In the forum post about synchronizing tasks across multiple states, how many tasks does the poster create with Parallel.For, and up to how many states must each task run through?

Source -
⟨
0

I understand a Barrier can be used to have several tasks synchronise their completion before a second phase runs.

I would like to have several tasks synchronise multiple steps like so:

state is 1;
Task1 runs and pauses waiting for state to become 2;
Task2 runs and pauses waiting for state to become 2;
Task2 is final Task and causes the state to progress to state 2;
Task1 runs and pauses waiting for state to become 3;
Task2 runs and pauses waiting for state to become 3;
Task2 is final Task and causes the state to progress to state 3;
state 3 is final state and so all tasks exit.

I know I can spin up new tasks at the end of each state, but since each task does not take too long, I want to avoid creating new tasks for each step.

I can run the above synchronously using for loops, but final state can be 100,000, and so I would like to make use of more than one thread to run the process faster as the process is CPU bound.

I have tried using a counter to keep track of the number of completed Tasks that is incremented by each Task on completion. If the Task is the final Task to complete then it will change the state to the next state. All completed Tasks then wait using while (iterationState == state) await Task.Yield but the performance is terrible and it seems to me a very crude way of doing it.

What is the most efficient way to get the above done? There must be an optimised tool to get this done?

I'm using Parallel.For, creating 300 tasks, and each task needs to run through up to 100,000 states. Each task running through one state completes in less than a second, and creating 300 * 100,000 tasks is a huge overhead that makes running the whole thing synchronously much faster, even if using a single thread.

So I'd like to create 300 Tasks and have these Tasks synchronise moving through the 100,000 states. Hopefully the overhead of creating only 300 tasks instead of 300 * 100,000 tasks, with the overhead of optimised synchronisation between the tasks, will run faster than when doing it synchronously on a single thread.
⟩
Material -
⟨
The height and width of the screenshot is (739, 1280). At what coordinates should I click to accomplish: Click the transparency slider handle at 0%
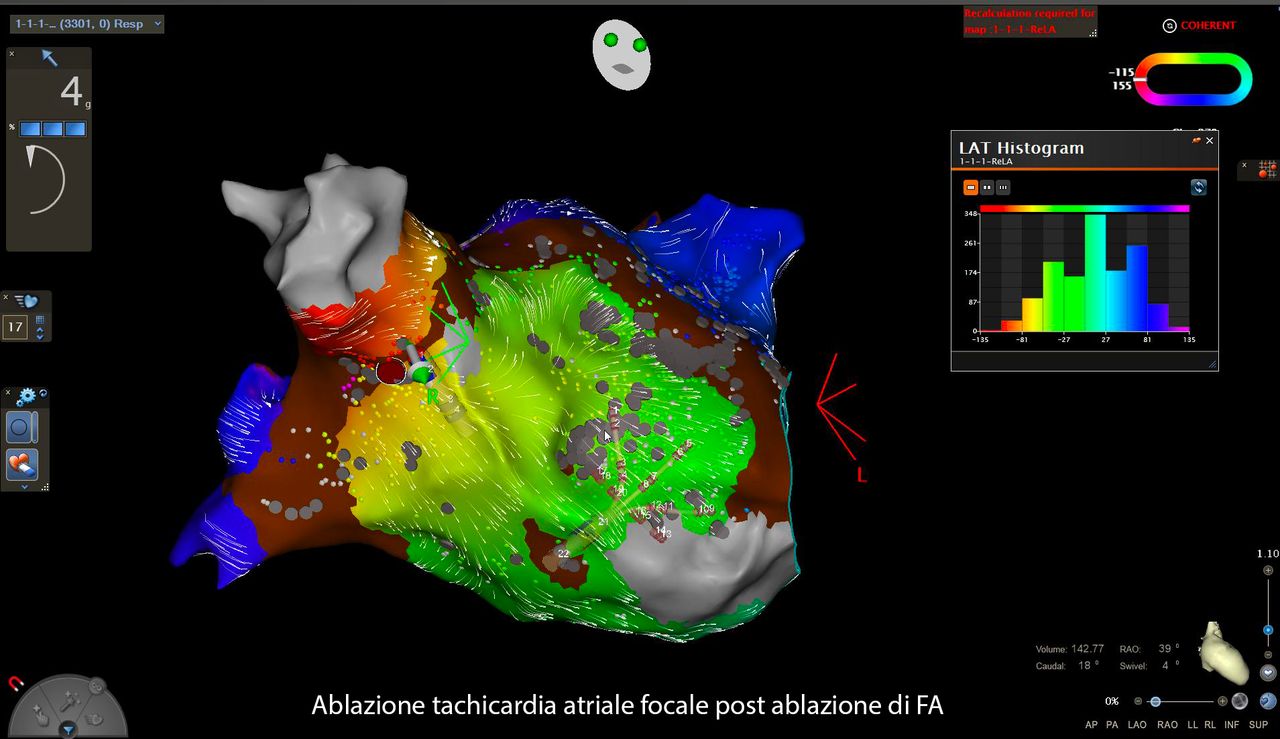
⟩
Response to this task - The poster creates 300 tasks, and each must run through up to 100,000 states.